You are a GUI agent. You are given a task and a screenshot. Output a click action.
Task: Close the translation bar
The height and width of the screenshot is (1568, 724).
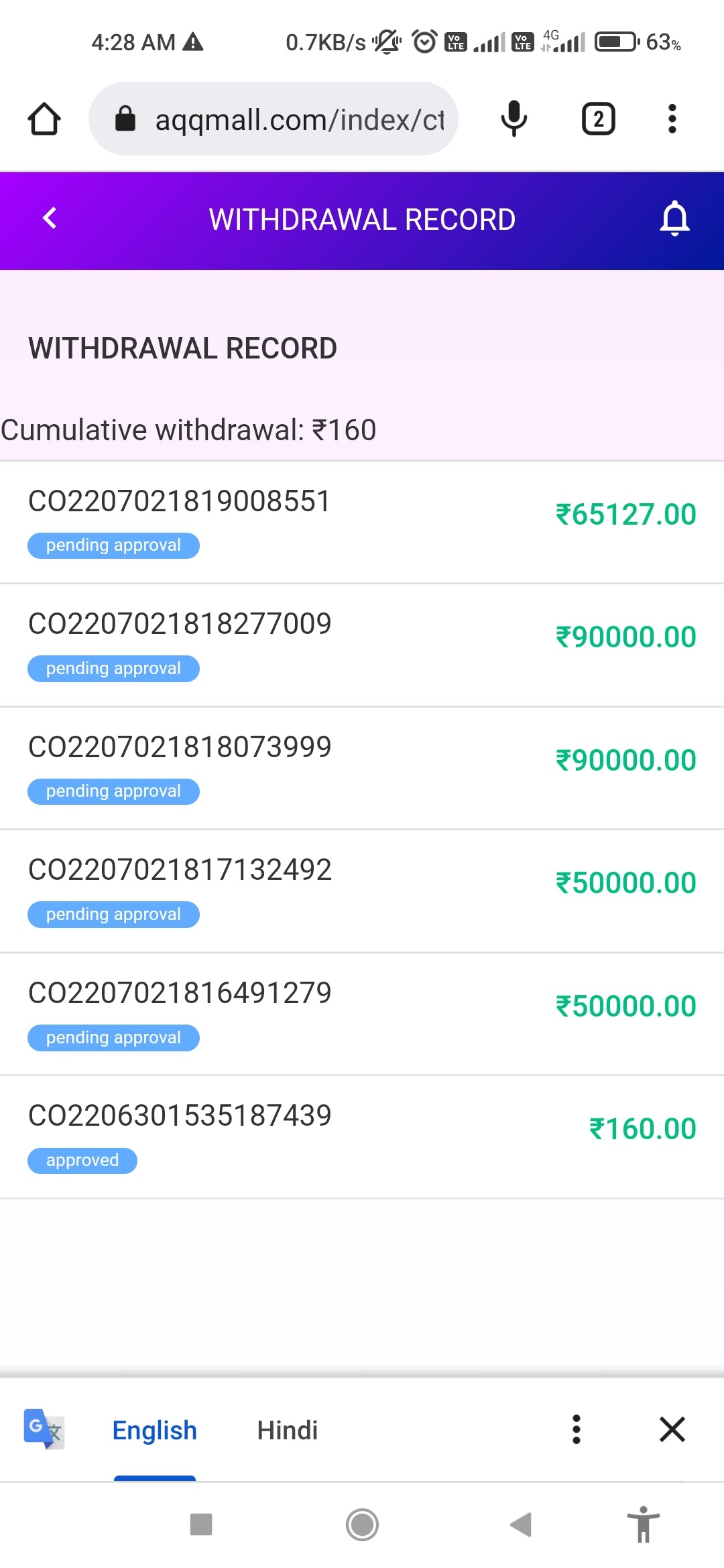[672, 1429]
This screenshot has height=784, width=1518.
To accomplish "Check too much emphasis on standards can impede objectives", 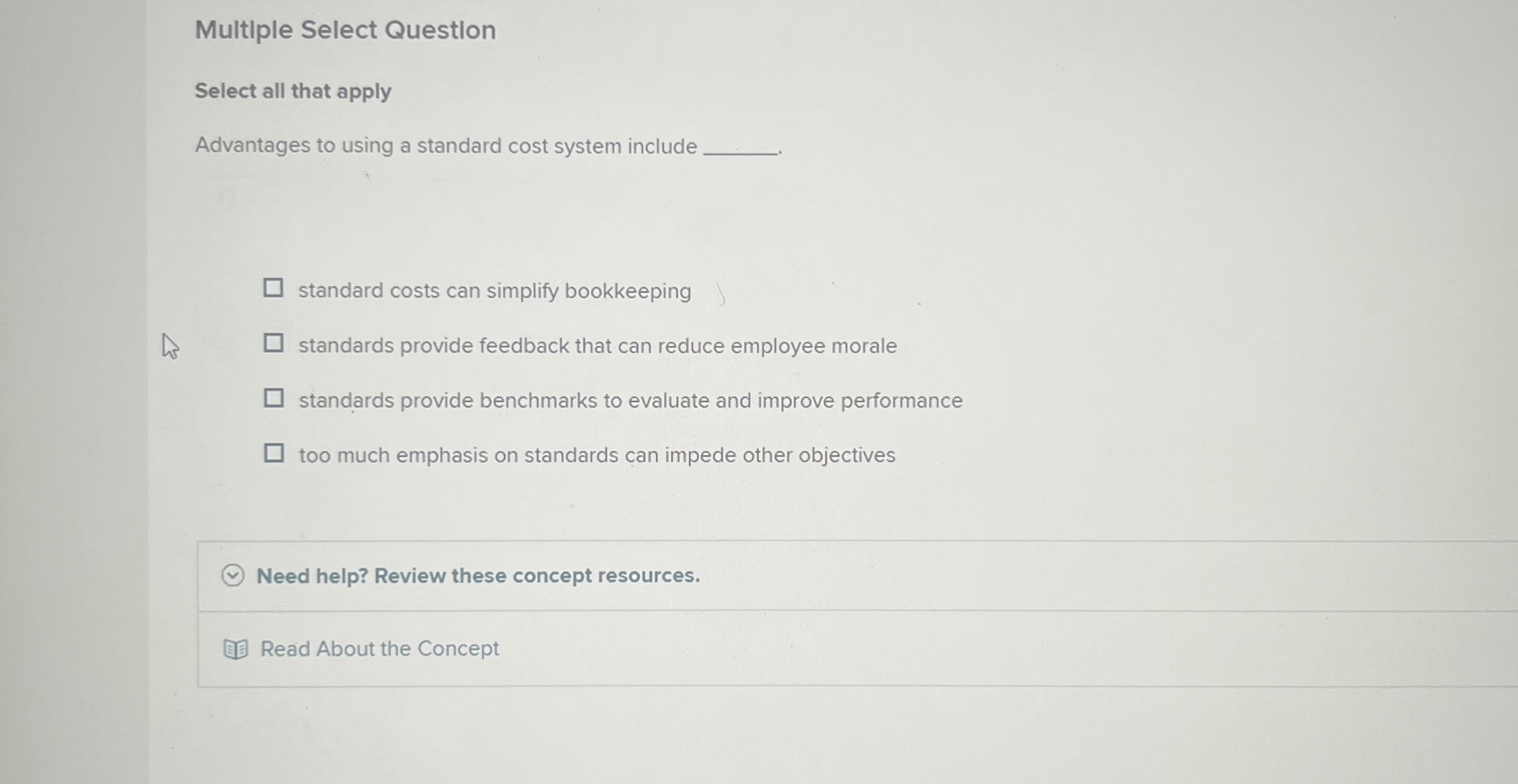I will (x=274, y=452).
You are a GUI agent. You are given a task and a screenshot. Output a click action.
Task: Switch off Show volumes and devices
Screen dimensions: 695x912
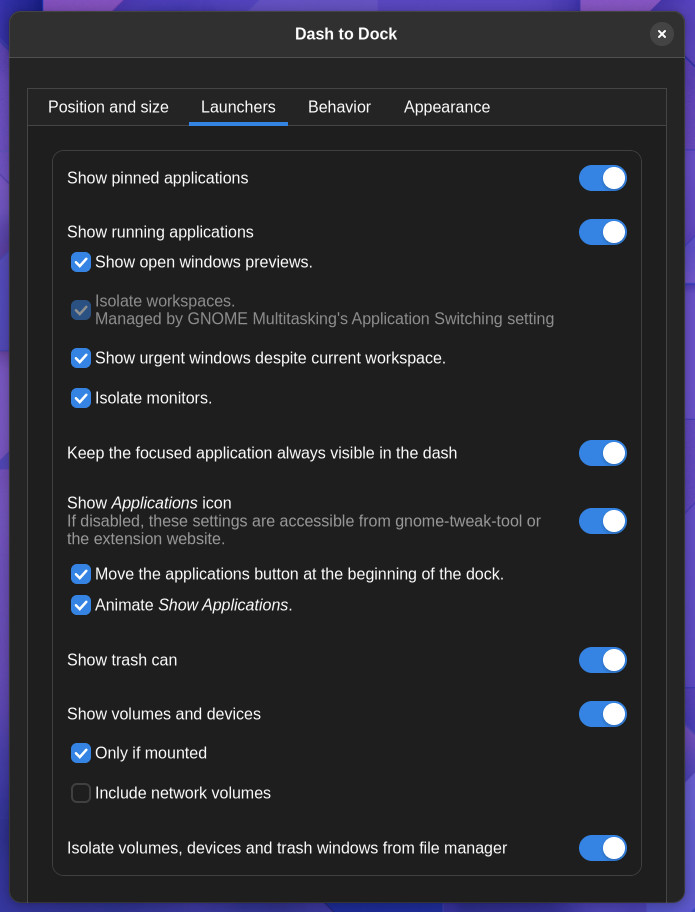coord(602,714)
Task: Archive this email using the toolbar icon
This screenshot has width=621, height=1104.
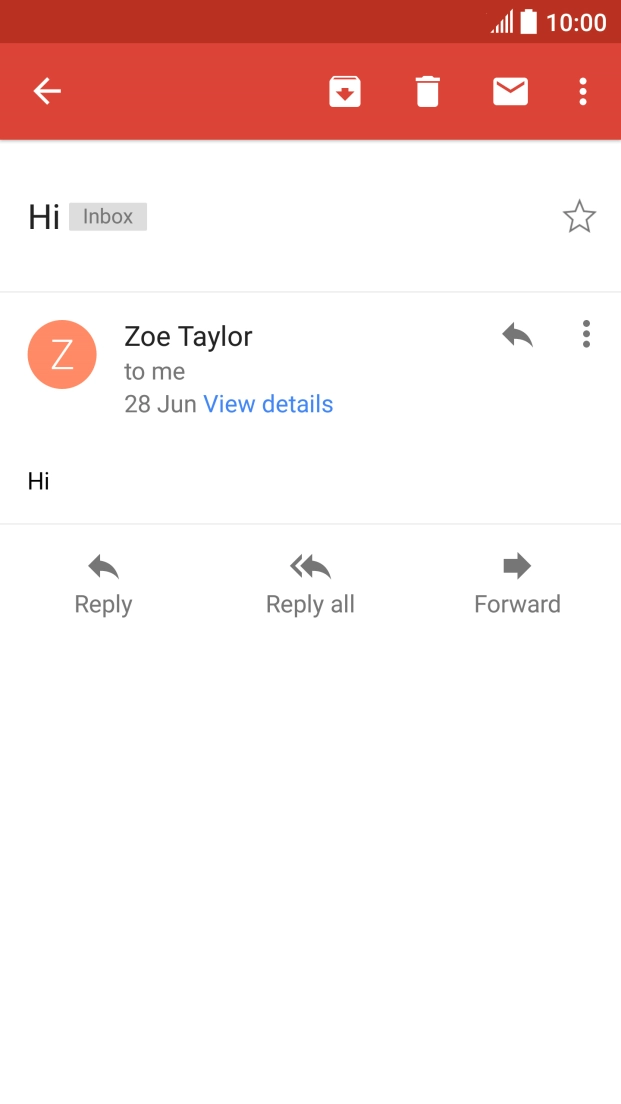Action: [344, 91]
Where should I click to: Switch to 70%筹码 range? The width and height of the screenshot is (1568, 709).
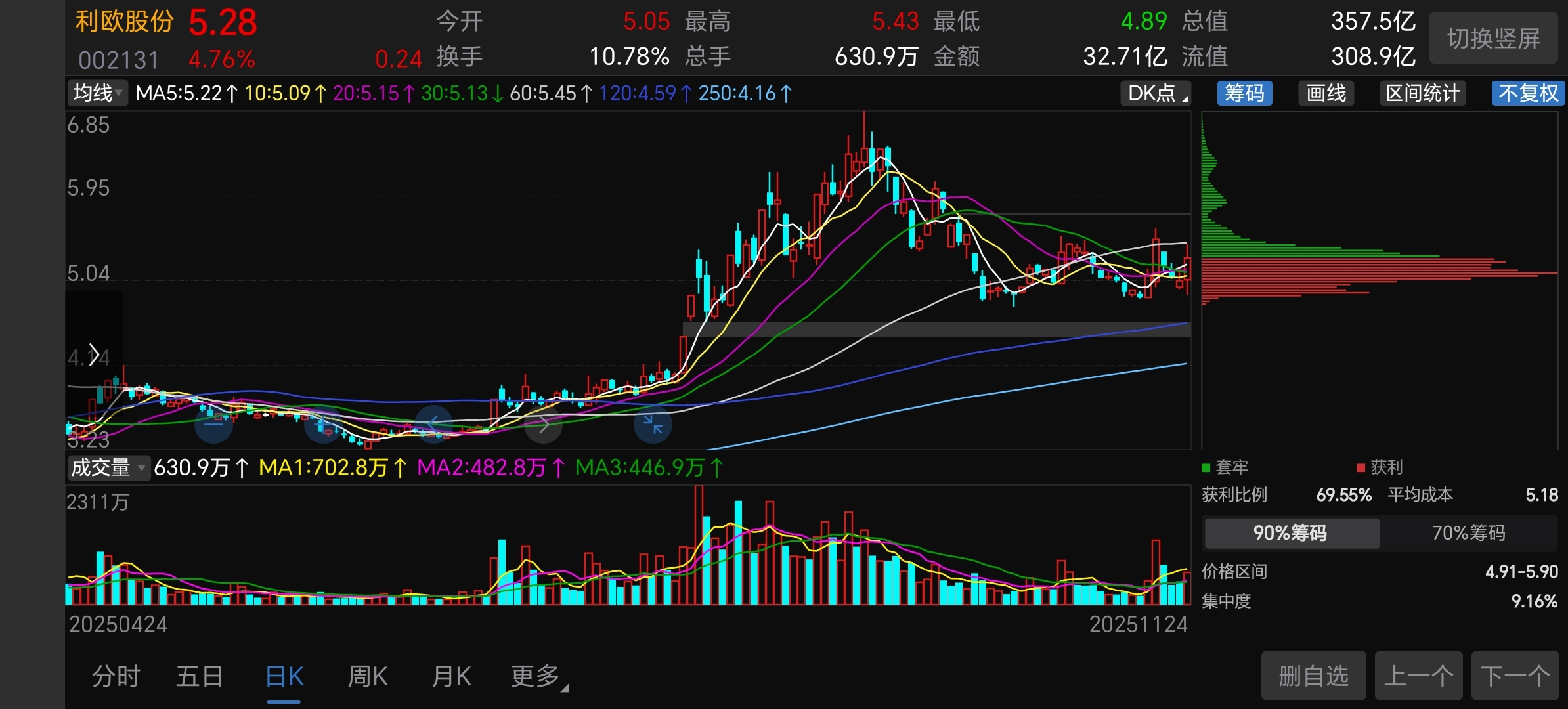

__________________________________________________

Pick out every line of the records above that contains the string "height", and copy each one. Case counts.

_TASK OUTPUT_.
The height and width of the screenshot is (1568, 724).
This screenshot has height=784, width=1518.
This screenshot has width=621, height=1104.
Where should I click to: Switch to 70%筹码 range? The width and height of the screenshot is (1568, 709).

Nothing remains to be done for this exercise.